Hi!

On 04/16/2008 08:41 PM Derick Rethans wrote:
> On Wed, 16 Apr 2008, Tobias Schlitt wrote:
>> On 04/16/2008 07:49 PM Derick Rethans wrote:

>>> The problem of having a dedicated storage stack is that the 
>>> application then needs to start caring about in which storage stack 
>>> to store a specific file. I think you might be missing that I meant 
>>> that in the same storage for cache items, *some* of the items are 
>>> going to be too big. For example you're storing generated PDFs where 
>>> most of them are 100kb and a few others 10MB. Here you might not 
>>> want the complexity of having the application itself do this check 
>>> as it might complicate the application too much.

>> I see your problem. However, you should not cache PDF files in memory 
>> anyway, but store them somewhere as PDF files and link to them. 
>> Reading a 100 MB PDF through PHP is overhead in itself, so you would 
>> not want to use Cache here anyway.

> That's just your opinion on this, and perhaps there's other content for 
> which this does make sense.

I don't think so. It's commen sense in the PHP world to store such
ammounts of pseudo-static data on disc and let the webserver do what he
does best: Serve content. Even starting PHP in this case does not make
sense, since it slows down the whole process significantly.

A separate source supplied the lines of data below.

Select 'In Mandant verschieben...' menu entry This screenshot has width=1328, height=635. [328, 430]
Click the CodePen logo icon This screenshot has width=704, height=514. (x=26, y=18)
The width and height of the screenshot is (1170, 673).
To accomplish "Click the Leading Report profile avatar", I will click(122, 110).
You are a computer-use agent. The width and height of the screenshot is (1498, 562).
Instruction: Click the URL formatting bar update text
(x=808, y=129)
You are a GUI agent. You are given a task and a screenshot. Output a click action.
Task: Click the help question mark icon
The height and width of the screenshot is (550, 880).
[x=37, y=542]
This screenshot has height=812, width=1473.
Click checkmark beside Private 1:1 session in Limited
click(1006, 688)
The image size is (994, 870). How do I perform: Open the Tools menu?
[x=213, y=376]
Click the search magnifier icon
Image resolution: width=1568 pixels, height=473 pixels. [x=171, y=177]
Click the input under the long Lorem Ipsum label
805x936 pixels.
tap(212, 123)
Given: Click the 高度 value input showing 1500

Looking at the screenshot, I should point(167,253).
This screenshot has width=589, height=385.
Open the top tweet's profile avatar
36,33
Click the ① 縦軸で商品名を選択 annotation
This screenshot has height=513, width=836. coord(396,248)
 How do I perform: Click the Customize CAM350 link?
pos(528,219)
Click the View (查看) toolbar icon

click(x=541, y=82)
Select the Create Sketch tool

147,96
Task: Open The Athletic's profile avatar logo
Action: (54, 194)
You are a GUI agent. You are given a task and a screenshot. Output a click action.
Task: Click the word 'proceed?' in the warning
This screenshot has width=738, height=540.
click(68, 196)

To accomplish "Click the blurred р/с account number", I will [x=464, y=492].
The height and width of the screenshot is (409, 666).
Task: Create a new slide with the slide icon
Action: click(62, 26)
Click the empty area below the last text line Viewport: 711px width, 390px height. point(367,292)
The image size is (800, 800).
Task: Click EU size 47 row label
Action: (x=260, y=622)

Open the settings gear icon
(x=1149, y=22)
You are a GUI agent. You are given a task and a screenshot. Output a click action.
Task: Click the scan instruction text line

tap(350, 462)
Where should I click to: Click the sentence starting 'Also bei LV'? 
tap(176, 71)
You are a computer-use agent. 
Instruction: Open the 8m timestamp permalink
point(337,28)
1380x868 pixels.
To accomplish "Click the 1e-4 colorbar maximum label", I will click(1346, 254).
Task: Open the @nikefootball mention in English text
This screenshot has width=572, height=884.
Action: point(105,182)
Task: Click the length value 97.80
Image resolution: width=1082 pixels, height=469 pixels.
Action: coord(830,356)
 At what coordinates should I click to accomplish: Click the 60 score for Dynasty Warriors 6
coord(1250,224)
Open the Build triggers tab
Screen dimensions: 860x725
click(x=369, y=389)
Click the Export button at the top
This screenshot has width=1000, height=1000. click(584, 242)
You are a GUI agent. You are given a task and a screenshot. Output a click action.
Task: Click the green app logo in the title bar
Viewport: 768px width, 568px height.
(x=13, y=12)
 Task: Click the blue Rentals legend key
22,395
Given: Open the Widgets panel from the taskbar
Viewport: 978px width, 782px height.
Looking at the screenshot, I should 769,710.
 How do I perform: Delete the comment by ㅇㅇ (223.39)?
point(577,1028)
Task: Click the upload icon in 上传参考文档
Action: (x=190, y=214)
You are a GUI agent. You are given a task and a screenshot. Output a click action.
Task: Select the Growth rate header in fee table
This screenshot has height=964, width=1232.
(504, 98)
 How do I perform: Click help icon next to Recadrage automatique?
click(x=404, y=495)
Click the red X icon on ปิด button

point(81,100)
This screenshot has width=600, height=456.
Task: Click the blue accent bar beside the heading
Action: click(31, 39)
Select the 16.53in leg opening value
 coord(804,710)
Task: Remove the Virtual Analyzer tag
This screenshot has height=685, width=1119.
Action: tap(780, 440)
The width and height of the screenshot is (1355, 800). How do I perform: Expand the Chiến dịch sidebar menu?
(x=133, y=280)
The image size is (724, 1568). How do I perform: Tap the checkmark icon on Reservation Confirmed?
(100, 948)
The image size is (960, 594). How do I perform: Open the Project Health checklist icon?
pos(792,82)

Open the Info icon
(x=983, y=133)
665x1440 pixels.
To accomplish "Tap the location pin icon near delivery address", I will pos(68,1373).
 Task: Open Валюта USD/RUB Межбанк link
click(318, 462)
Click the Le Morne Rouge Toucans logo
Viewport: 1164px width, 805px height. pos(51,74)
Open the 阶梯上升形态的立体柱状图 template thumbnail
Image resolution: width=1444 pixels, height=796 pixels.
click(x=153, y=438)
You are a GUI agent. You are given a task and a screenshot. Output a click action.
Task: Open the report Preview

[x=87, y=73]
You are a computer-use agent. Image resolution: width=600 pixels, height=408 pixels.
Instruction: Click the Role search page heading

>>> I don't see how it is impossible to figure out the size of the data 
>>> to store btw.

>> I do not see any possibility to determine the size of a PHP variables 
>> content, without writing it to disc.

> Well, you can after serialization just before you put it to 
> disk/memory/whatever.

This is only done in userland for the file storages. All other storages
leave serialization to the utilized extension.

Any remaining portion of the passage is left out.